Given passage:
A: Sure, MLCS is happy to process orders for our international customers. We can ship to most countries. Shipping charges are based on the size and weight of the order and the country to which we are shipping. International shipping charges will be displayed accurately in your online shopping cart (subject to offline verification). Most orders ship via 1st Class Mail International and Priority Mail International. However, not all shipping methods displayed are available to all countries due to insurance requirements. Please note that customs duties, taxes, and other import fees may be imposed on shipments by some countries. MLCS cannot be responsible for these charges. We urge you to check with local authorities regarding these charges prior to ordering if you are not already familiar with them. Please check the appropriate box in the shopping cart indicating your acceptance of any duties and taxes. We will not be able to process your order without this verification."
=====



gav said:


> Yep, considered a template, but alas, no template guides available for sale in this whole country and the import and postage costs are extortionate !! What's sales tax in the U.S. ? Here it's 23% !!!
> So far I've bought the 4 drawer slides for approx. US$12, picked up some perspex offcuts for free at a local sign makers, and I have a left over sheet of 19mm MDF for the bulk of the jig. I also picked up a length of rectangular box section aluminium at the local scrap yard for about 50 cents, which I will try to turn into T-track.
> If this whole jig comes in under US$20 it will be worth it.


----------



## gav (Oct 12, 2009)

Thanks for that Bob. I know that Companies shouldn't charge sales tax on goods that end up outside the US, I was just curious as to how much it is.
For sure it's a lot less than here.
There is a way I could avoid import duties if someone was to send me stuff as a personal gift. Shame I don't have family in the U.S.


----------



## tigerhellmaker (Sep 13, 2009)

(Rows from a screen-grounding dataset)
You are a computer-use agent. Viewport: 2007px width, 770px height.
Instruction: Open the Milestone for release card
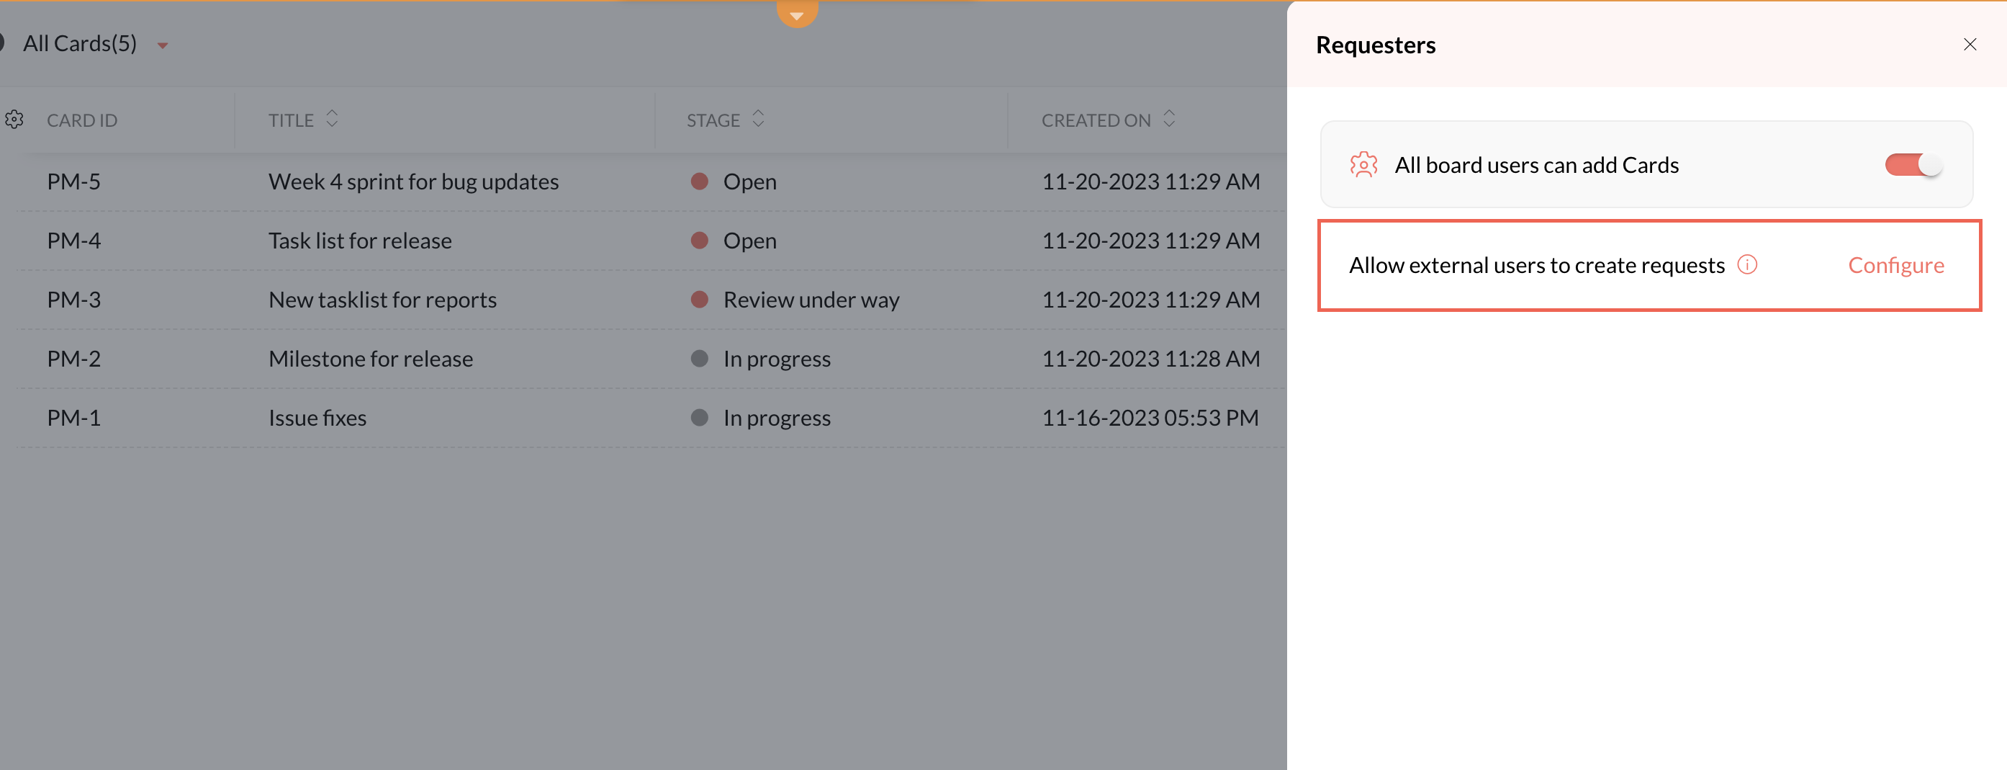[x=371, y=359]
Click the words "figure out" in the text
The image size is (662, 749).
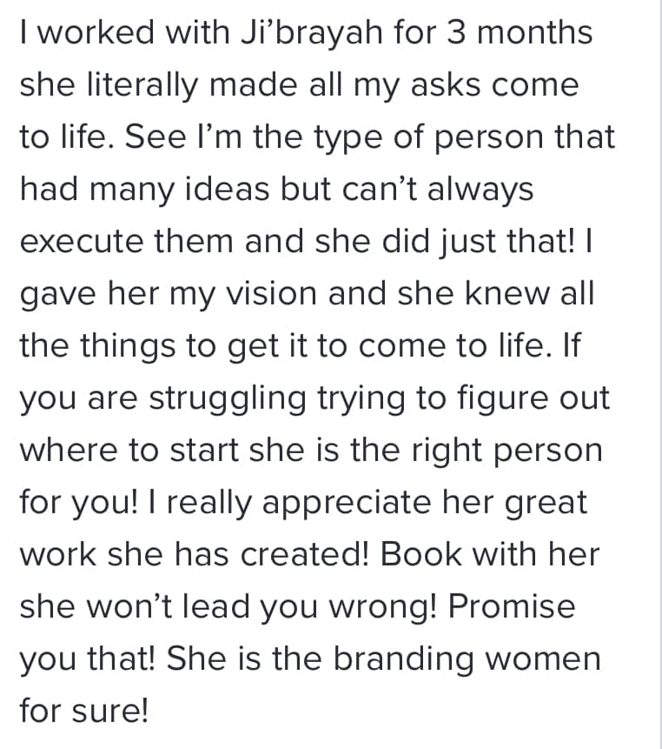[x=533, y=399]
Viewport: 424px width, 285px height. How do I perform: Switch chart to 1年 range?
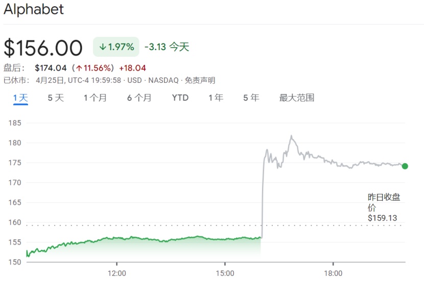click(x=216, y=98)
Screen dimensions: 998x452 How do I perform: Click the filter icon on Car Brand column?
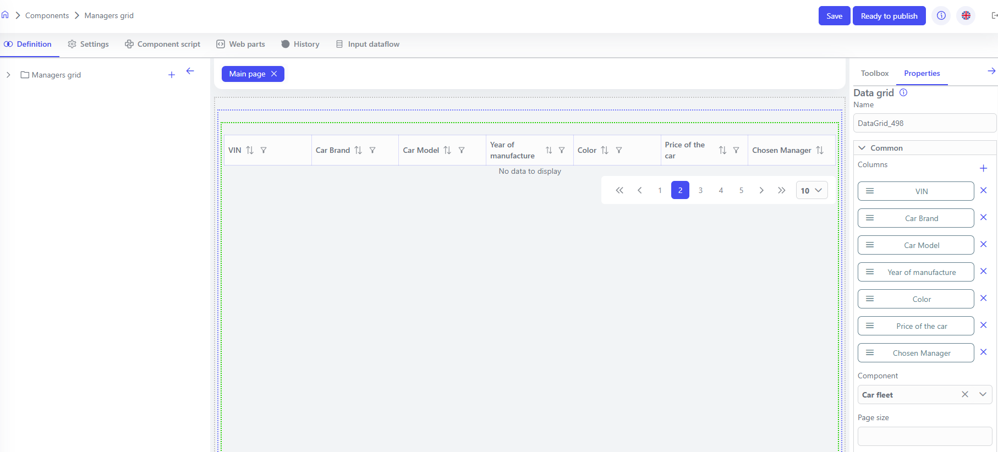372,150
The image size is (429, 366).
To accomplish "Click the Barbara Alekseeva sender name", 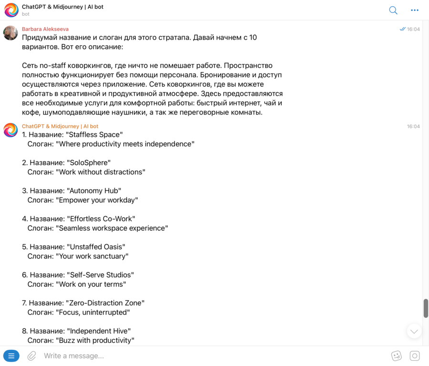I will click(45, 29).
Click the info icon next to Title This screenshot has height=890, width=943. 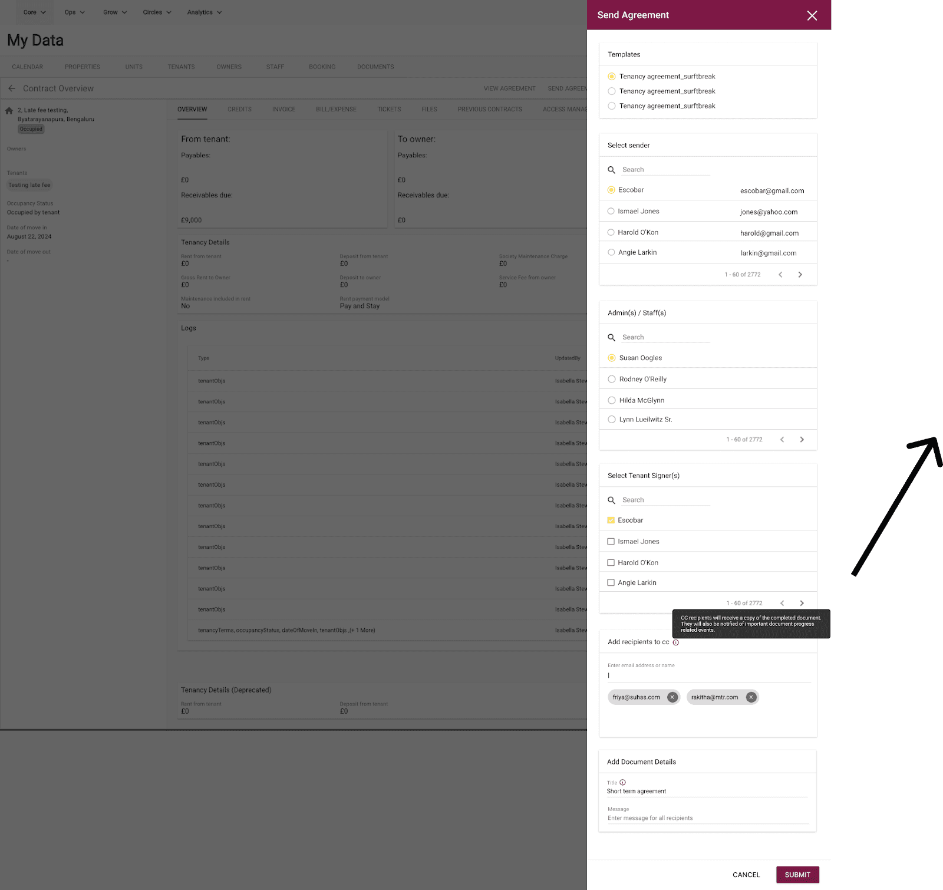pyautogui.click(x=622, y=783)
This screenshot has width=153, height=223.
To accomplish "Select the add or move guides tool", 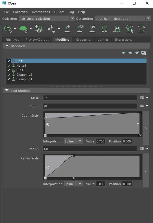I will (x=39, y=29).
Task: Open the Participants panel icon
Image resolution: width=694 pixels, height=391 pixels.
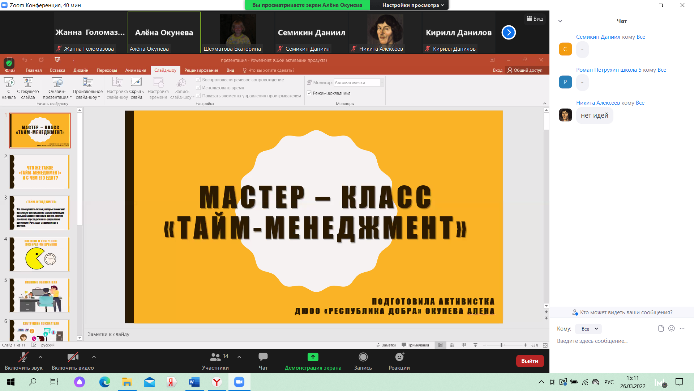Action: pos(215,357)
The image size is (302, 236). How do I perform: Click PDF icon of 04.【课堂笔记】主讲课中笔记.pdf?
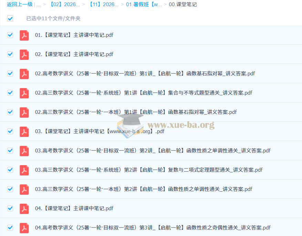click(x=24, y=208)
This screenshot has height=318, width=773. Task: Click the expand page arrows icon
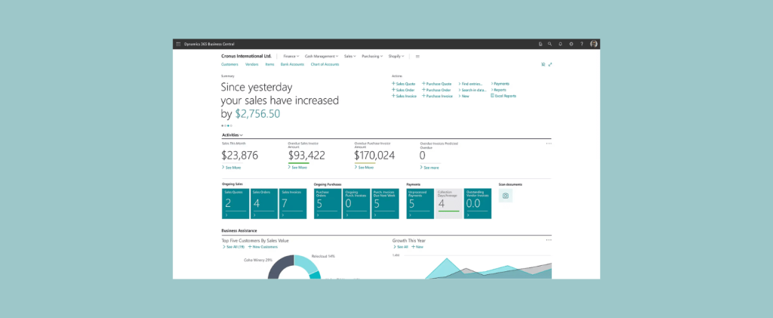pos(550,64)
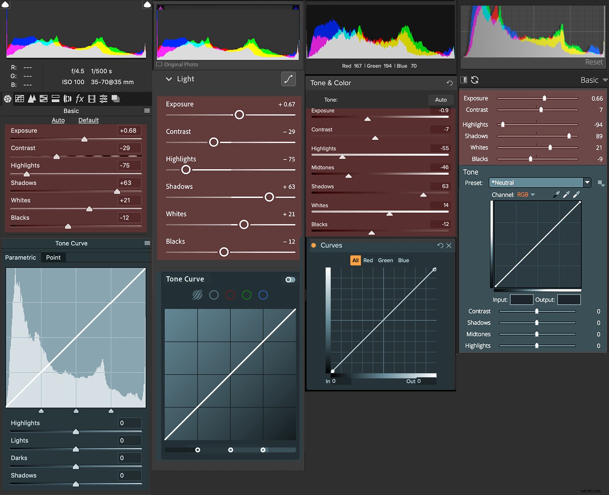Select the red channel circle
The image size is (609, 495).
[x=230, y=295]
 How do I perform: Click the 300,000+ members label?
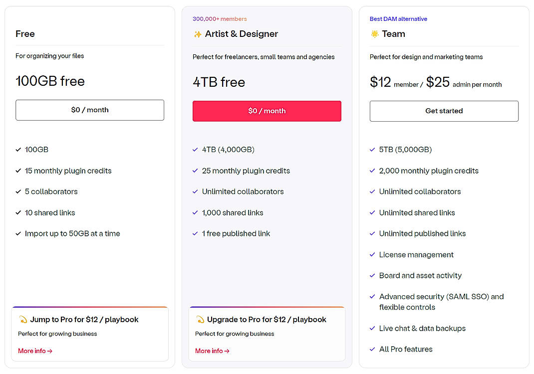(220, 18)
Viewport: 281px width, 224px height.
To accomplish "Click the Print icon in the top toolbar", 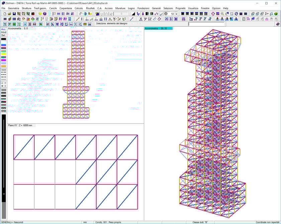I will (19, 14).
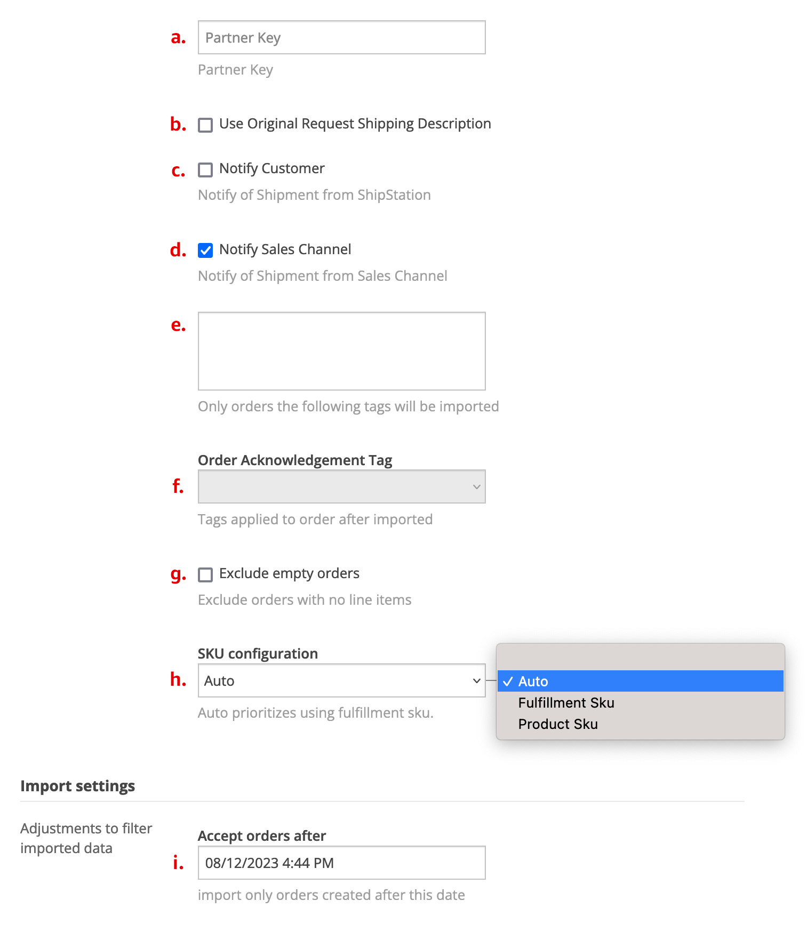Screen dimensions: 807x925
Task: Click the Order Acknowledgement Tag dropdown chevron
Action: (x=476, y=486)
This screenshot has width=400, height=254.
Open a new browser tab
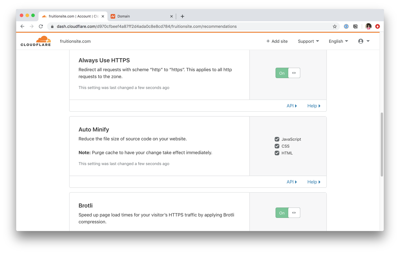point(183,16)
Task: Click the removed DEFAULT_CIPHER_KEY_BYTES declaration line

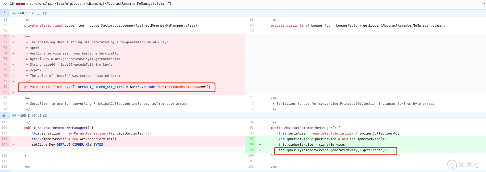Action: [x=117, y=87]
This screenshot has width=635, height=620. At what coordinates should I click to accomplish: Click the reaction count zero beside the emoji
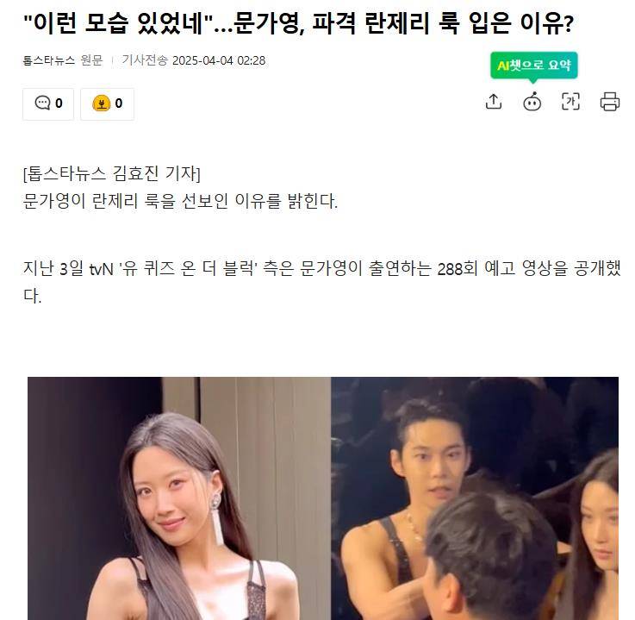tap(119, 103)
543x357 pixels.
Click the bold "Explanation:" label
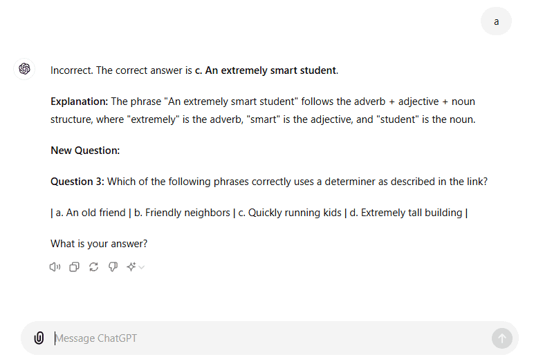tap(80, 102)
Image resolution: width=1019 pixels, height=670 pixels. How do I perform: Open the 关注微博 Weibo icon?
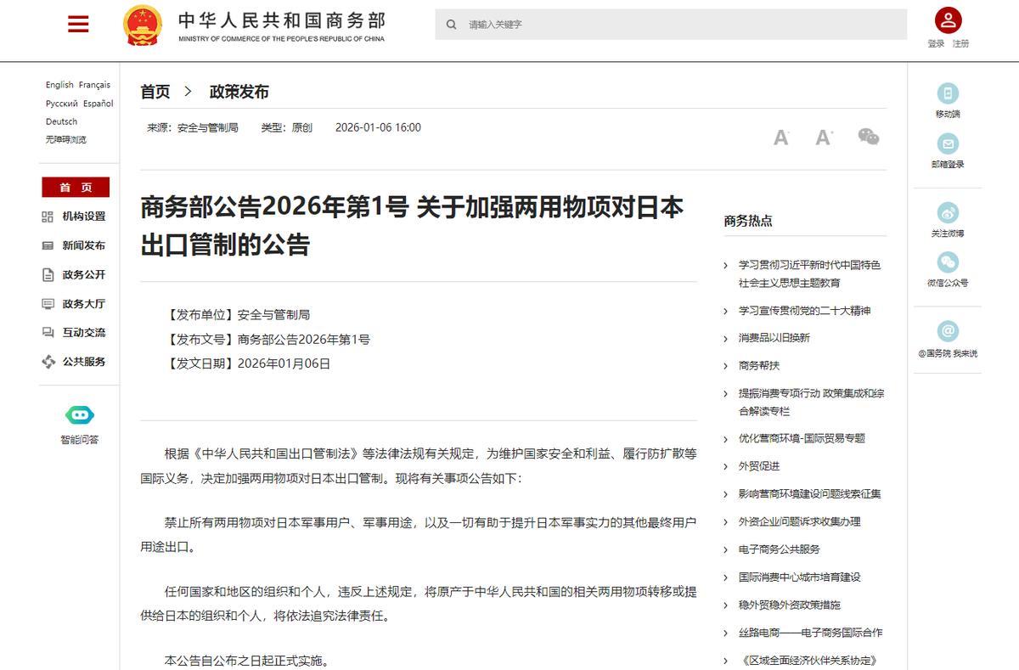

Tasks and exercises:
A. Duplicate the part of the forum thread on international shipping from "For sure it's" up to and including "(Sep 13, 2009)".
B. Using the forum thread on international shipping, answer yes or no to each statement and quote the words that decide it: (i) Most MLCS orders ship via 1st Class Mail International and Priority Mail International. (ii) The four drawer slides cost about US$12. (iii) The perspex offcuts came from a scrap yard.
C. Resume the forum thread on international shipping from the point where it ends.

Task responses:
A.
For sure it's a lot less than here.
There is a way I could avoid import duties if someone was to send me stuff as a personal gift. Shame I don't have family in the U.S.


----------



## tigerhellmaker (Sep 13, 2009)

B.
(i) Yes: "Most orders ship via 1st Class Mail International and Priority Mail International."
(ii) Yes: "I've bought the 4 drawer slides for approx. US$12"
(iii) No: "picked up some perspex offcuts for free at a local sign makers"

C.
bobj3 said:


> Hi gav
> 
> No sales tax if you buy the items you need on line..MLCS WILL SHIP ITEMS TO YOU..WITHOUT SALES TAX..


Its true 
But check law in your country.

I order something in USA > 210$ Tax 0%.
Where order arrived I must pay tax and another strange stud to my government > next 210$ ....


----------



## istracpsboss (Sep 14, 2008)

gav said:


> So far I've picked up some perspex offcuts for free at a local sign makers,


Hi Gavin

Is that the place on, IIRC, Savska? They've CNC cutting facilities there and did several things for me like a circle cutting jig quite reasonably.

Cheers

Peter


----------



## bobj3 (Jan 17, 2006)

HI gav

My sales taxs is 7 cents per dollar,,you should chat with Peter ,by the way MLCS sales a vert..router setup that can do tenons, like making duck soup  very easy and very quick.. any size and up to 4" long with or without the haunch in place..the router set up can do dowel pins also all day long and they all come out right on the button by using the plunge router, with or without the woodrat bar....
Plus many more jobs..,sliding dovetails,dado slots,etc.


====



gav said:


> Thanks for that Bob. I know that Companies shouldn't charge sales tax on goods that end up outside the US, I was just curious as to how much it is.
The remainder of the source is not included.